The data
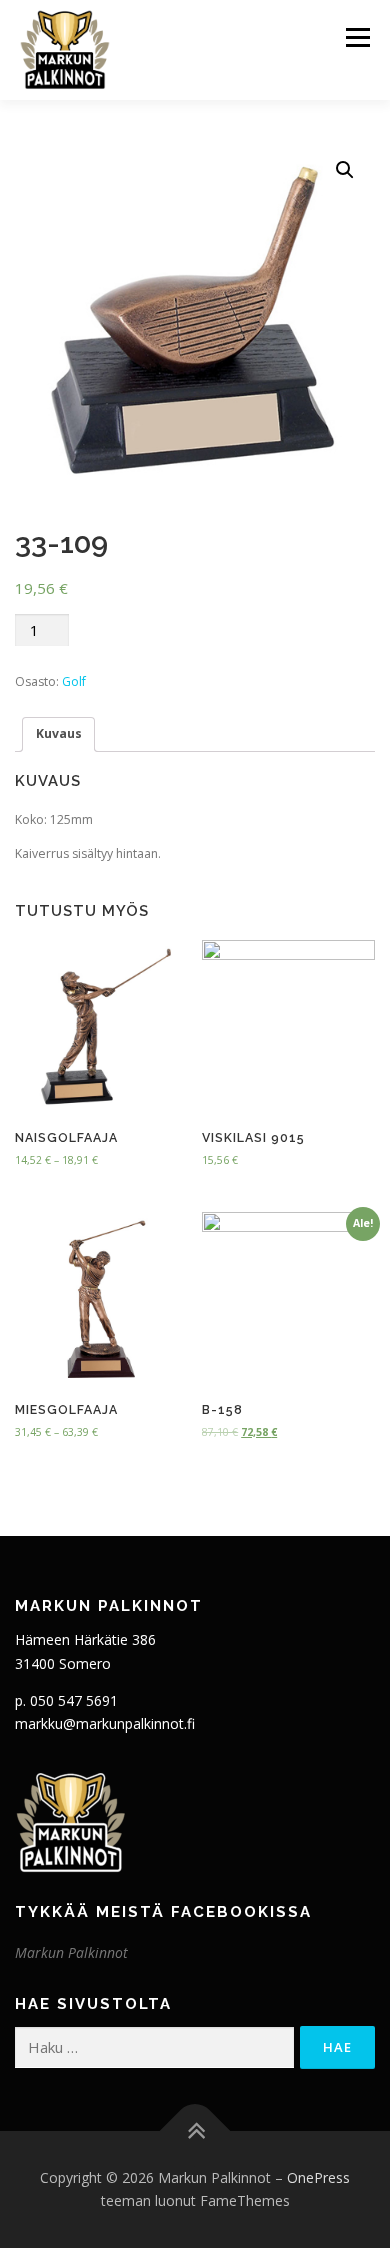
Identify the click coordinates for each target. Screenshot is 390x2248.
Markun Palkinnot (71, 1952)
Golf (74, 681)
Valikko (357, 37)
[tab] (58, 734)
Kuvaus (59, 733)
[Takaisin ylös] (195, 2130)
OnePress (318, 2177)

The task
The listing above must be repeated exactly. Its pictures are not part of the copy.

Response
Identify the click coordinates for each target. Screenshot is 390x2248.
Markun Palkinnot (71, 1952)
Golf (74, 681)
Valikko (357, 37)
[tab] (58, 734)
Kuvaus (59, 733)
[Takaisin ylös] (195, 2130)
OnePress (318, 2177)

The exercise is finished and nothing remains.